ATP Secures Exemption for Copenhagen Airports A/S Acquisition

Overview of ATP's Advance Ruling
Arbejdsmarkedets Tillægspension (ATP) has officially informed Copenhagen Airports A/S about receiving a significant advance ruling from the Danish Financial Supervisory Authority. This ruling pertains to an exemption from the mandatory offer obligation as ATP anticipates an indirect acquisition of control over Copenhagen Airports A/S. This development marks a pivotal moment in the ongoing negotiations and strategic maneuvers within the Danish financial landscape.
Details of the Ruling
The advance ruling indicates that should ATP successfully acquire indirect control, it will be exempted from the requirement to extend an offer to the remaining shareholders of Copenhagen Airports A/S. This exemption comes in light of ATP's agreement with the Danish state to acquire approximately 59.4 percent of the shares in the airports operator. ATP's acquisition strategy reveals a deep commitment to enhancing its portfolio and supporting key national infrastructure.
Interplay with Danish State Agreement
The implications of this ruling are closely tied to the agreement between ATP and the Danish state.

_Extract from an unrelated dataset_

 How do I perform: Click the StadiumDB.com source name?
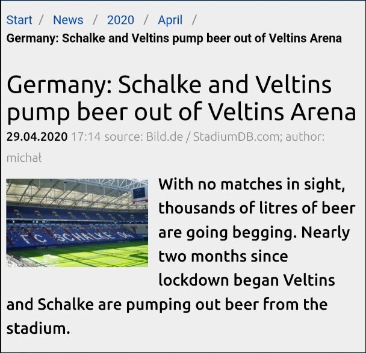(236, 137)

According to this arrangement, the Danish state will be obligated to issue a mandatory offer to the minority shareholders of Copenhagen Airports A/S once the transaction is finalized. This mandatory offer aligns with the provisions outlined in Chapter 8 of the Danish Capital Markets Act, ensuring fairness and transparency in the acquisition process.
Regulatory Timeline and Obligations
If the agreement between ATP and the Danish state does not reach completion within the timeframe specified by the Danish Financial Supervisory Authority, ATP may then be required to make a mandatory offer to minority shareholders. This condition underlines the importance of adhering to regulatory guidelines while navigating acquisitions in complex markets.

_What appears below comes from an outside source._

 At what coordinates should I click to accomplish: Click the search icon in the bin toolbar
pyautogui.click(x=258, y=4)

Future Disclosure Information
Copenhagen Airports A/S is committed to keeping its stakeholders informed. The company will provide further updates as soon as it receives additional notifications from ATP or the Danish state regarding the next steps in ATP's acquisition process. Transparency is crucial as stakeholders prepare for potential changes within the company and the wider market.
Contact Information for Stakeholders
For inquiries related to this acquisition and other company matters, stakeholders can reach out to Lars Nørby Johansen, the Chairman of the Board of Directors. The contact details for communication are as follows:
Telephone: +45 32313231
Email: cphpresse@cph.dk
Company Address:
Copenhagen Airports A/S
P.O. Box 74
Lufthavnsboulevarden 6
DK-2770 Kastrup
Frequently Asked Questions
What is ATP's recent ruling regarding Copenhagen Airports A/S?
ATP received an advance ruling allowing it to acquire control of Copenhagen Airports A/S without needing to make a mandatory offer to minority shareholders.
What percentage of shares will ATP acquire in Copenhagen Airports A/S?
ATP is set to acquire approximately 59.4 percent of the shares in Copenhagen Airports A/S as outlined in their agreement with the Danish state.
What happens if the acquisition agreement is not completed on time?
If the agreement is not finalized within the specified period, ATP will then be obligated to extend a mandatory offer to the minority shareholders of the company.
Who is the contact person for inquiries about this transaction?
Lars Nørby Johansen, the Chairman of the Board of Directors, is available for further inquiries regarding this acquisition.
How will minority shareholders be affected by this acquisition?
Minority shareholders will receive a mandatory offer from the Danish state once ATP completes its acquisition if certain conditions are met.